═════ SUPPLIED INFORMATION ═════

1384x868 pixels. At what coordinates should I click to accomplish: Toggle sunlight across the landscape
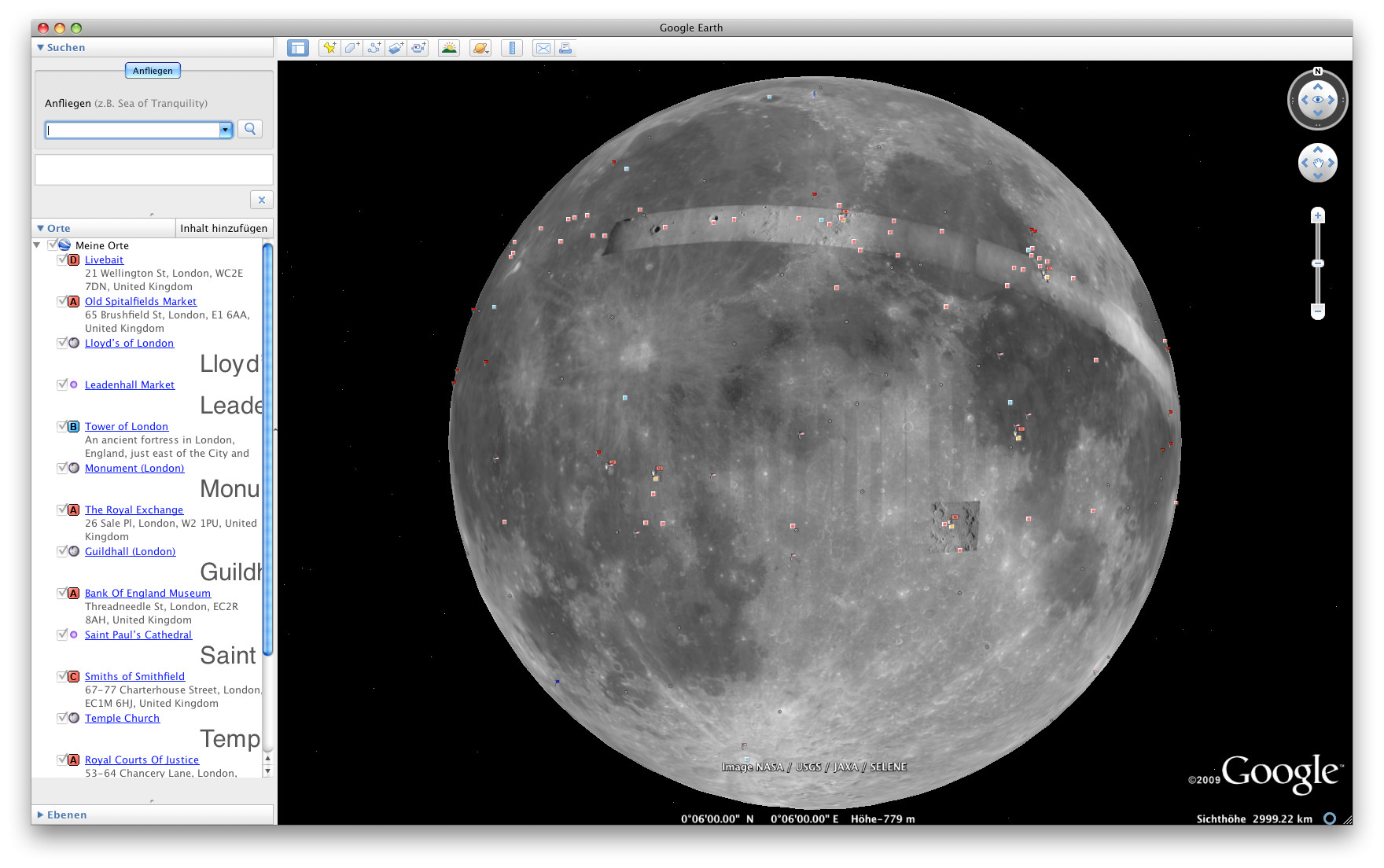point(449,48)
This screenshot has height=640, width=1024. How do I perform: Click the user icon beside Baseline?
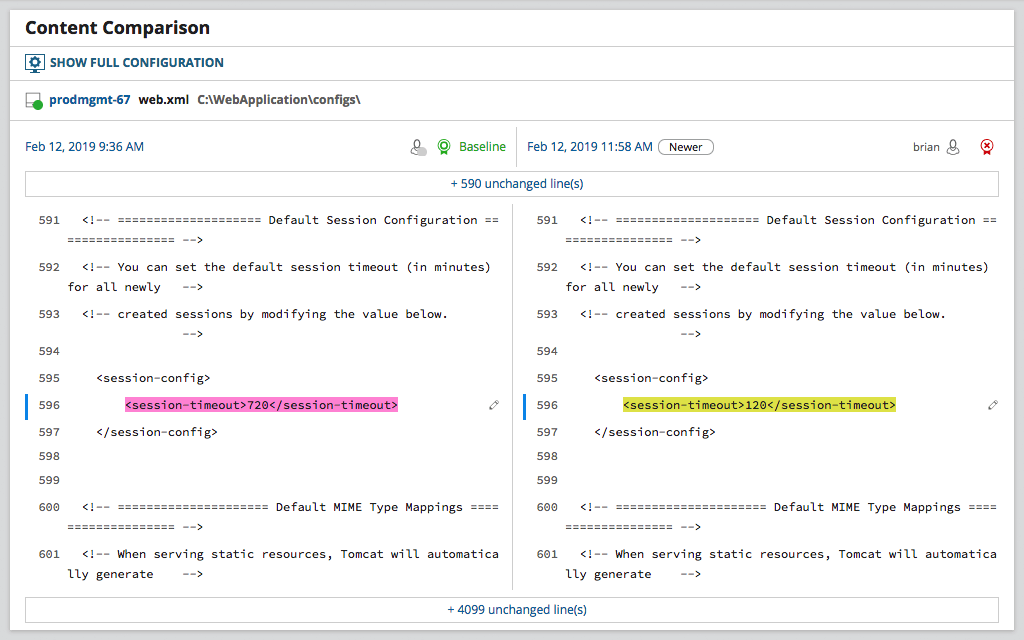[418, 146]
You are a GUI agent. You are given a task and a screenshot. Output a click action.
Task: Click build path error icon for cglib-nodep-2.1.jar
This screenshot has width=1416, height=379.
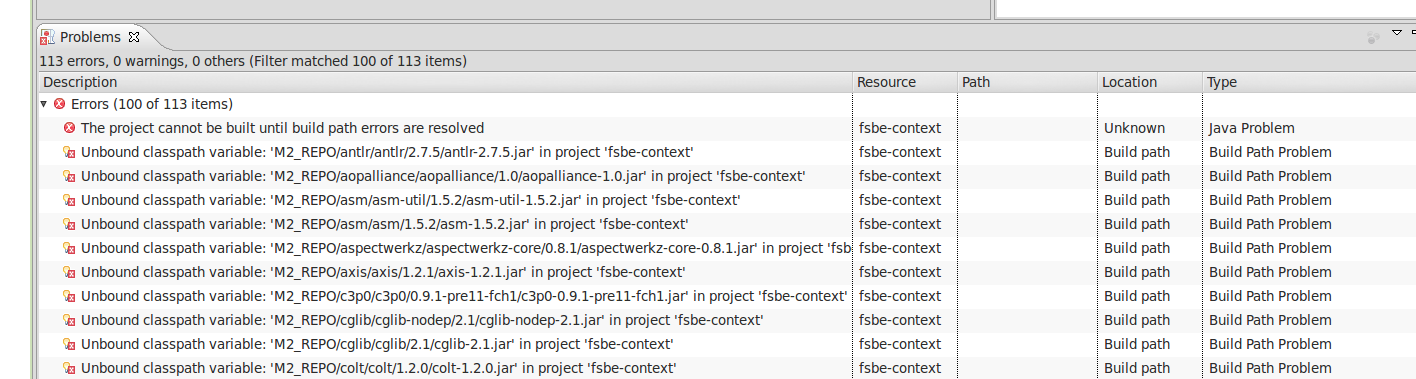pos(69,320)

═════

=== SHORT TASK ===
Rewrite the rows above as a two-column CSV with the columns instruction and coordinates, one line per row: its request text and its answer, each in a single quoted field, with line breaks replaced by spaces. Leave the pictures out.

=== ANSWER TO THIS PROBLEM ===
instruction,coordinates
"1384x868 pixels. At what coordinates should I click to accomplish: Toggle sunlight across the landscape","point(449,48)"
"This screenshot has height=640, width=1024. How do I perform: Click the user icon beside Baseline?","[418, 146]"
"You are a GUI agent. You are given a task and a screenshot. Output a click action. Task: Click build path error icon for cglib-nodep-2.1.jar This screenshot has width=1416, height=379.","pos(69,320)"